Les députés turcs ont approuvé le 2 janvier 2020, une motion permettant au président Recep Tayyip Erdogan d'envoyer des militaires en Libye pour soutenir le gouvernement de Tripoli. "L'Algérie n’accepte aucune présence étrangère sur le sol du pays voisin et cela quel que soit le pays qui veut intervenir", a déclaré, dans la foulée, le ministre des Affaires étrangères Sabri Boukadoum, cité par le site observalgerie.com. Dès le 10 décembre 2019, Franceinfo Afrique avait annoncé qu'Ankara était "prêt à envoyer des troupes pour soutenir le gouvernement Sarraj", rival de Khalifa Haftar, homme fort de l'Est libyen.
"La langue de l’artillerie ne peut être la solution. Cette dernière réside dans un dialogue sérieux entre les belligérants avec l’aide des pays voisins, notamment l’Algérie", a ajouté Sabri Boukadoum. L'Algérie et la Libye ont une frontière commune longue de près de 1000 km.
"La démarche turque qui vise à déployer des troupes sur le sol libyen internationalise la crise de fait et met l’Algérie devant le fait accompli", a poursuivi le ministre. Avec la décision turque, la crise s'internationalise en effet un peu plus. Comme le rappelle franceinfo Afrique, le Gouvernement d'union nationale (GNA) de "Fayez al-Sarraj est notamment soutenu par la Turquie et le Qatar. L'Italie, ancienne puissance coloniale en Libye, semble aussi en sa faveur. (...) Khalifa Haftar (...) bénéficie de son côté du soutien de l'Egypte et des Emirats arabes unis et d'un appui au moins politique, notamment des Etats-Unis et de la Russie. La France a été accusée de le privilégier, ce dont elle se défend."
En Algérie, la position de Sabri Boukadoum est partagée par Lakhdar Bouregaa, vétéran respecté de la guerre d'indépendance et figure du mouvement populaire de contestation (Hirak), remis en liberté le 2 janvier après six mois de détention provisoire. Cité par le site de la chaîne privée Dzaïr, il a dénoncé "l’interventionnisme du président turc Recep Tayyip Erdogan" qu’il estime "être aux portes de l’Algérie". A ses yeux, ce dernier serait "un allié d’Israël".
L'influence croissante de la Turquie en Méditerranée orientale
Lors d'une session parlementaire extraordinaire, 325 députés turcs ont voté pour et 184 contre un texte qui donne à l'armée un mandat pour intervenir en Libye, valable pendant un an. Les principaux partis d'opposition ont voté contre ce texte. A leurs yeux, une intervention en Libye pourrait déstabiliser la région et entraîner la Turquie, qui a perdu plusieurs dizaines de soldats en Syrie, dans un nouveau bourbier.
Le gouvernement d'Ankara affirme agir en réponse à un appel à l'aide du pouvoir de Fayez al-Sarraj, confronté à une offensive des forces de Khalifa Haftar, qui s'efforcent de prendre Tripoli.

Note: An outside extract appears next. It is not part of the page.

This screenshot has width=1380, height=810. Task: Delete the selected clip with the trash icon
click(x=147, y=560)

L'adoption de la motion "est une étape importante pour assurer la paix et la stabilité en Libye et défendre nos intérêts en Afrique du Nord et en Méditerranée", a réagi le porte-parole de Recep Erdogan après le vote. Dans le même temps, la présidence turque a annoncé que ce dernier s'était entretenu de la Libye avec son homologue américain Donald Trump, sans donner de détails.

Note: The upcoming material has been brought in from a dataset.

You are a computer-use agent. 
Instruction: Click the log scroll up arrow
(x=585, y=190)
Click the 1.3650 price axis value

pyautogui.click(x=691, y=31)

Outre les difficultés propres au déploiement de troupes dans un pays qui n'est pas frontalier, contrairement à la Syrie où Ankara intervient actuellement, un déploiement en Libye s'accompagnerait d'un risque d'incident avec la Russie. Même si Moscou dément, l'émissaire de l'ONU en Libye, Ghassan Salamé, et le président Erdogan affirment que des mercenaires russes sont engagés aux côtés des forces de Haftar, qui s'efforcent depuis avril 2019 de s'emparer de Tripoli.
Le soutien de la Turquie à Fayez al-Sarraj s'inscrit dans le cadre de la présence croissante d'Ankara en Méditerranée orientale. Cette région est le théâtre d'une course aux forages d'hydrocarbures avec la découverte d'importants gisements ces dernières années. En raison de l'accord maritime conclu en novembre 2019, qui étend considérablement son plateau continental, la Turquie a plus que jamais besoin du GNA d'al-Sarraj pour faire valoir ses revendications en Méditerranée orientale où plusieurs pays comme la Grèce, Chypre et l'Egypte font front commun face aux initiatives turques.